The German has always laughed, and still is laughing up his sleeve at the courteous American diplomat. The imperial authorities have never hesitated to throw dust in his eyes and to outwit him when the occasion suited their purpose. Indeed, they scheme deliberately and unceasingly to side-track him and to prevent the true conditions and affairs penetrating to his knowledge.
I had one striking instance of this carefully premeditated and unscrupulous gulling and thwarting of the American Embassy. The accidental discovery of the circumstance that the baseless charge of espionage levelled against me was still hanging over my head somewhat worried me. I ascertained one exceedingly disturbing fact which was communicated to me within the camp. Had I committed any offence, no matter how trivial, while in the camps, I should not have been arraigned upon that particular delinquency, but, in all probability, would have had the original charge retrumped up against me. I learned that this was the German practice. Moreover, the old charge was liable to be trotted out at any odd moment at the caprice of my oppressors. The authorities had never acquitted me of being a spy. On the other hand they had never pronounced me guilty. I was forced to accept the former interpretation from my transference to the internment camps, as if I had been merely a detained civilian. My reasons for believing that I had been acquitted of the grave charge were supported by the fact that in Germany, a person who has been found guilty of espionage, and who escapes the death penalty, is condemned to solitary confinement in a military prison.
The charge of espionage being in a condition of suspended animation as it might be termed, coupled with the fact that no one knew whenever, wherever, and how it might suddenly be revived to my detriment, did not conduce to my peace of mind. On one occasion I received a pretty rude shock. I filled up an application for release upon medical grounds, but upon being summoned before the authorities I was told point-blank that I should be kept a prisoner until the end of the war, exchange or no exchange.

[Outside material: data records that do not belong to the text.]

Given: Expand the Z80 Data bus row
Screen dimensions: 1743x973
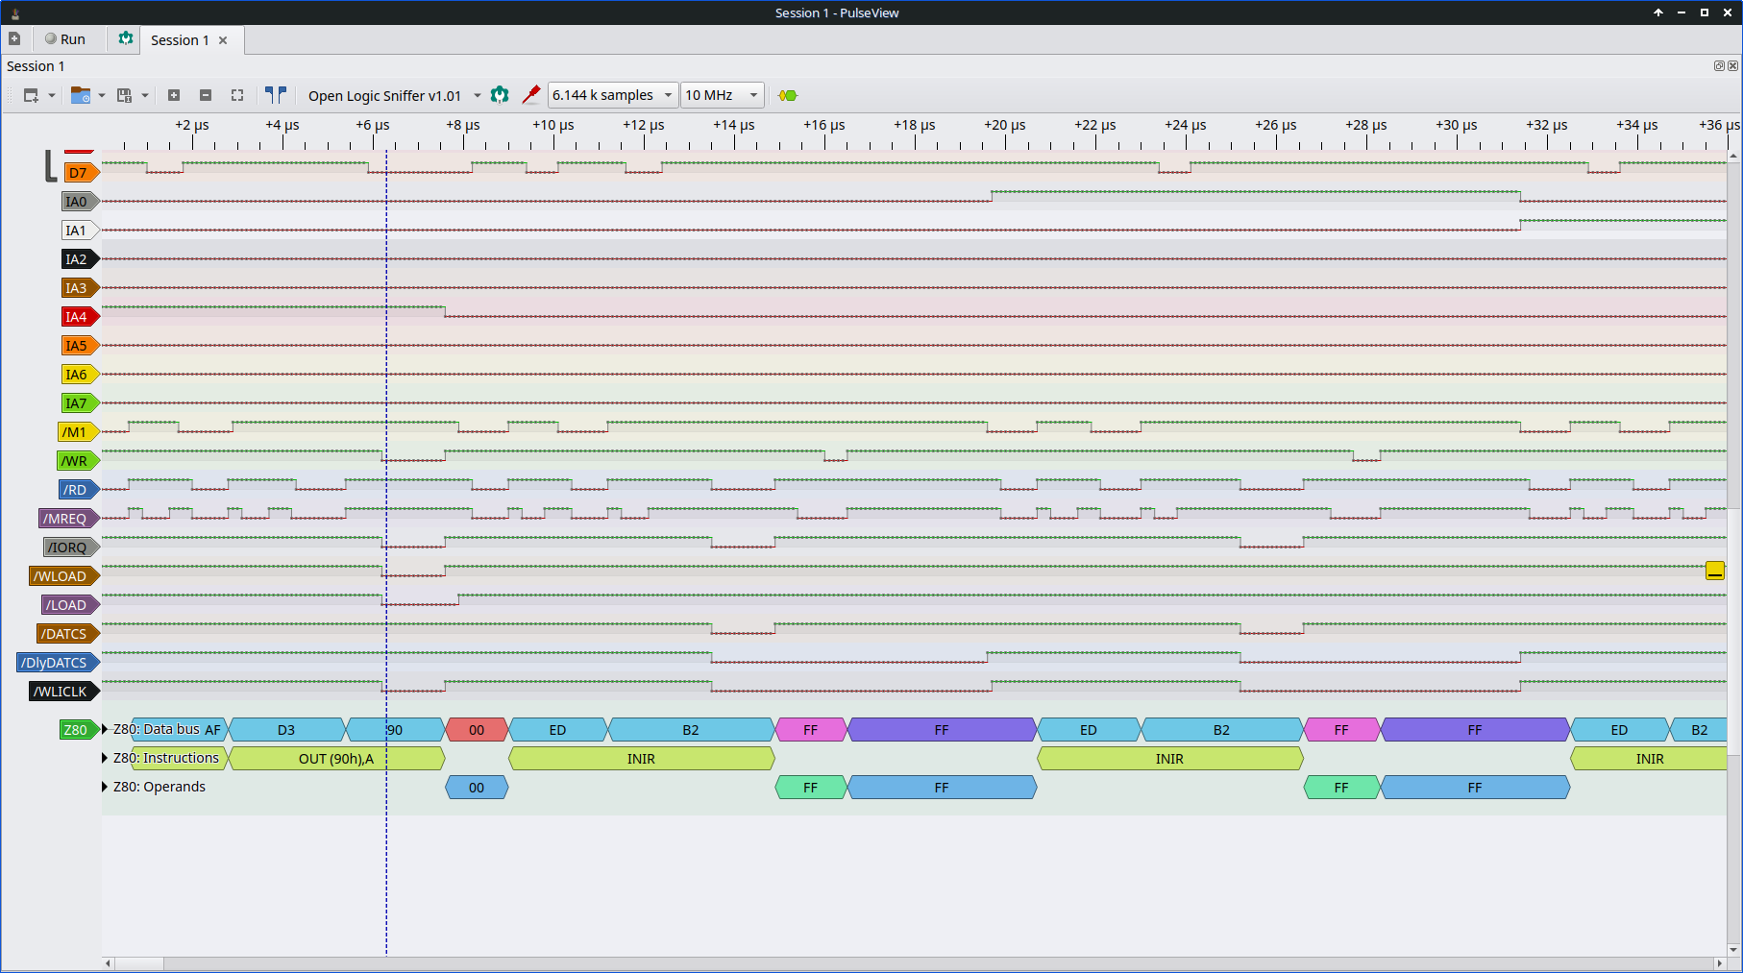Looking at the screenshot, I should [105, 729].

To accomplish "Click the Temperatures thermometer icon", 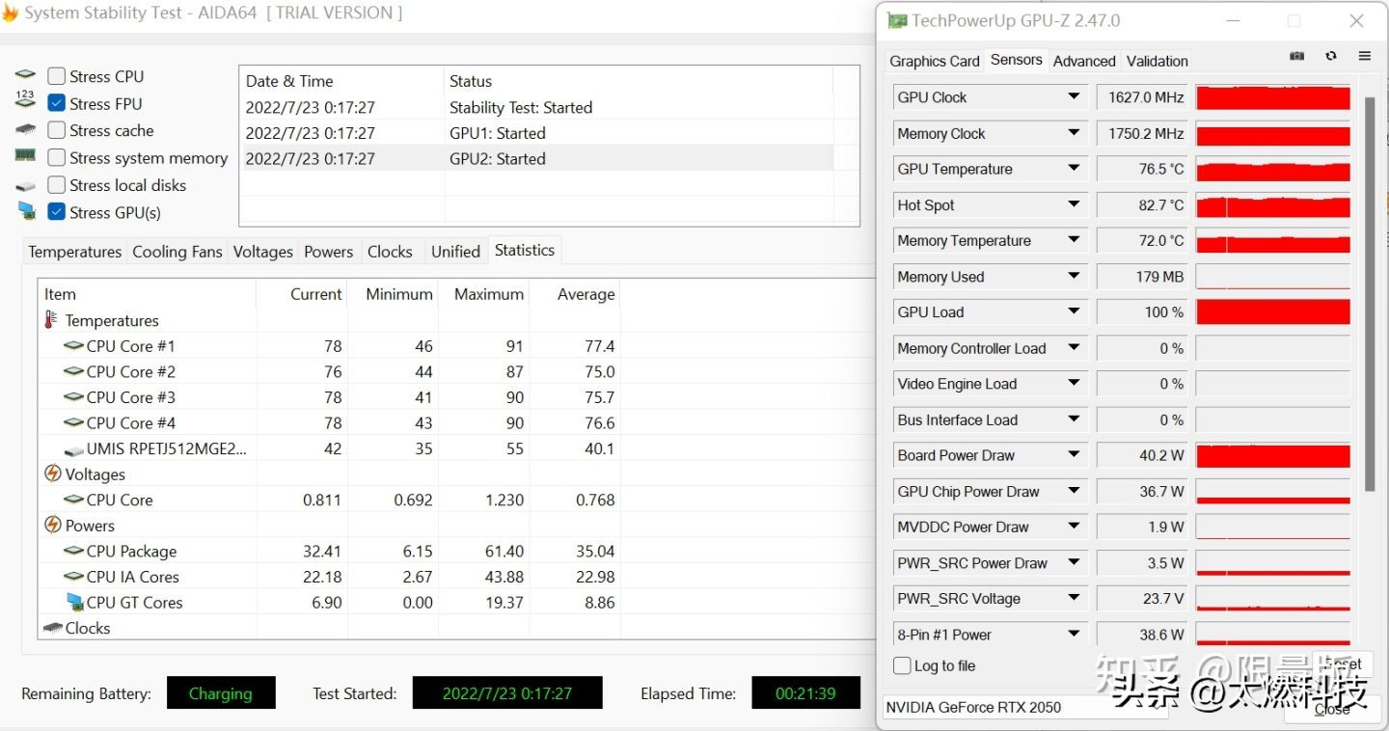I will [x=51, y=320].
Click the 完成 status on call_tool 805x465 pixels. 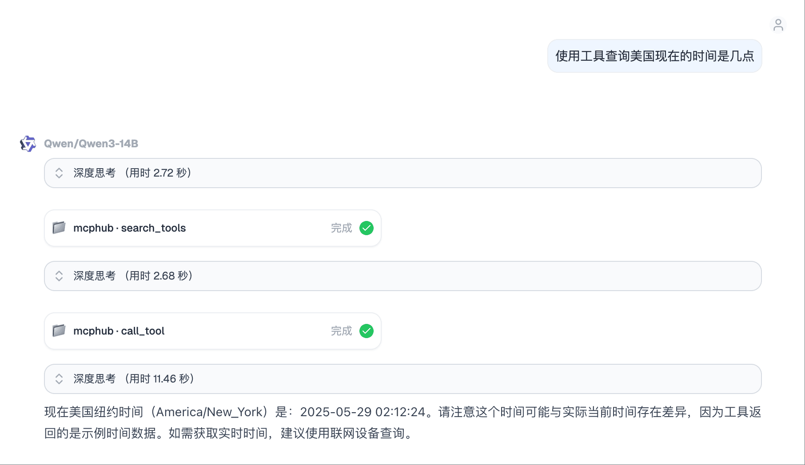(341, 331)
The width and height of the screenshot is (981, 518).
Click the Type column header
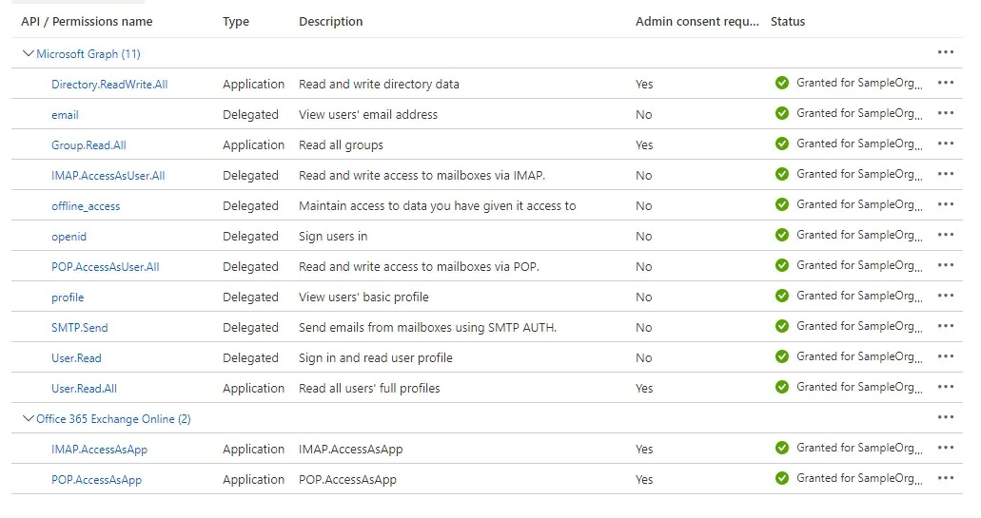(236, 21)
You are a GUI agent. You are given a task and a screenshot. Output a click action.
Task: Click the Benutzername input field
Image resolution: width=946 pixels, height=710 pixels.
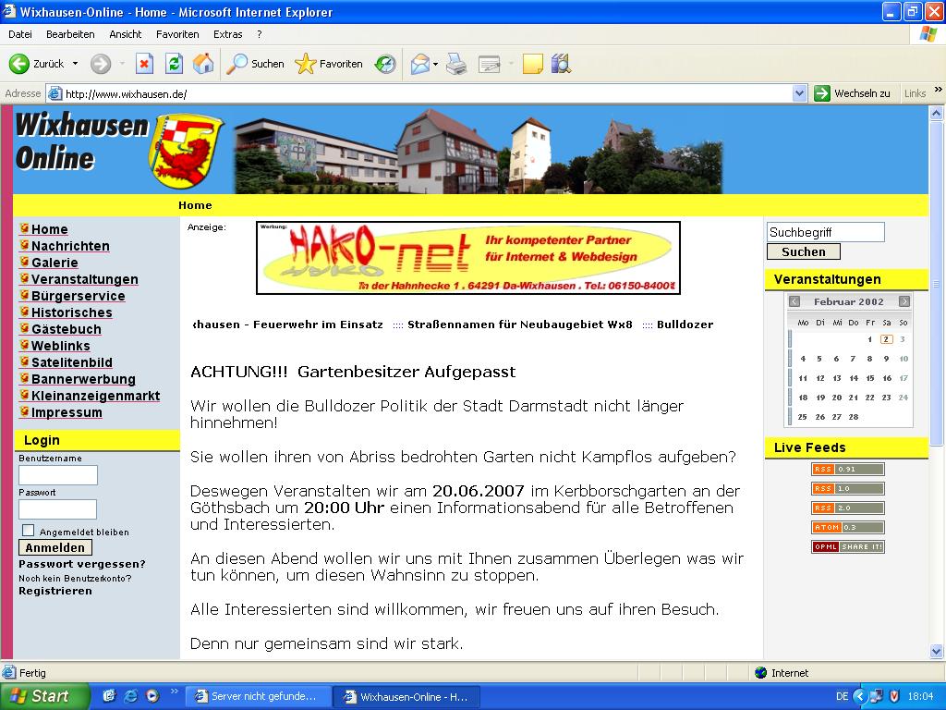58,475
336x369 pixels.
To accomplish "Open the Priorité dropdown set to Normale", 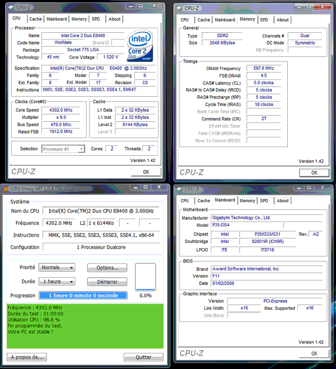I will (x=57, y=268).
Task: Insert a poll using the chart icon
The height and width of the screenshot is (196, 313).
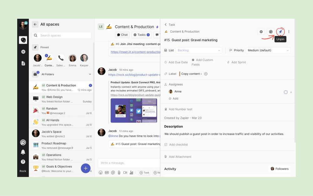Action: point(131,173)
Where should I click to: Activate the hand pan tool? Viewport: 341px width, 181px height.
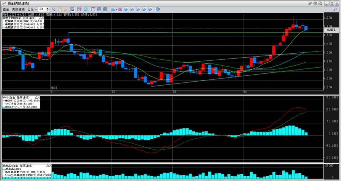tap(60, 9)
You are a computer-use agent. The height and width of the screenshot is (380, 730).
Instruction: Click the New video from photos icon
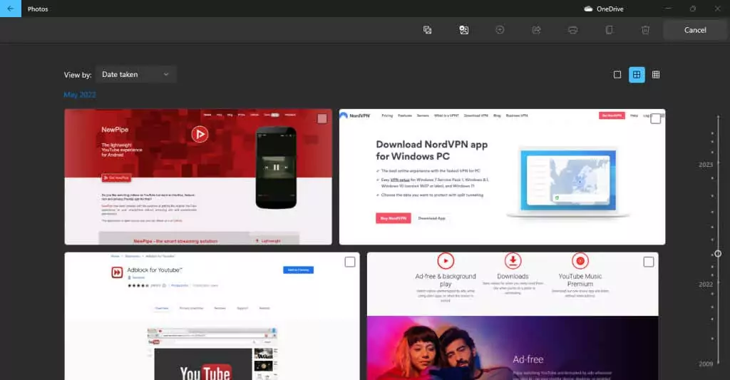pos(464,30)
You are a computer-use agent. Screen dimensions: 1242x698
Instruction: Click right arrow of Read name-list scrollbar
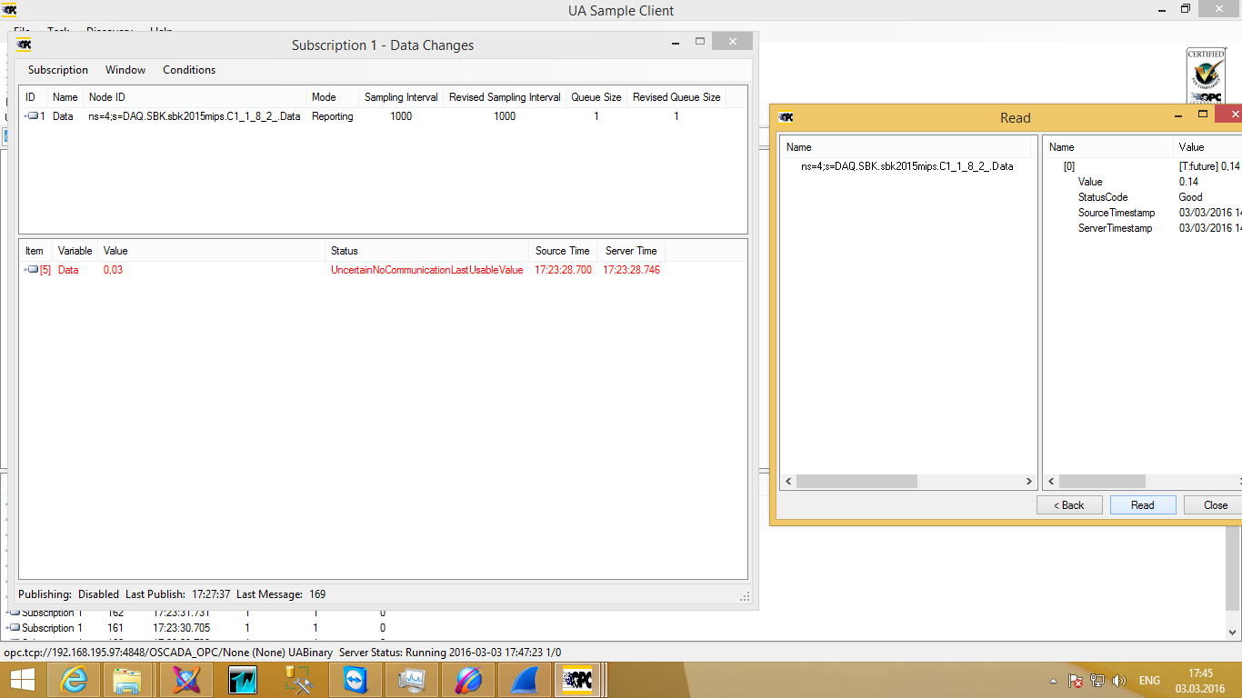point(1029,482)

The uncertainty became intolerable. I wrote a lengthy letter to the American Ambassador explaining my unfortunate and doubtful position and expressing the hope that he might be able to bring the matter to a decision. In common with my fellow-prisoners, I had always cherished the belief that a letter addressed to the American Embassy was regarded as confidential and inviolable; at all events was not to be opened, except with the express permission of the prisoner or the Ambassador. But my faith was rudely dispelled. I dispatched my communication only to receive a curt summons to appear before an officer, who bluntly informed me that my letter could not be sent to the Embassy because it was sealed. It was handed back to me with the injunction that the envelope must be left open.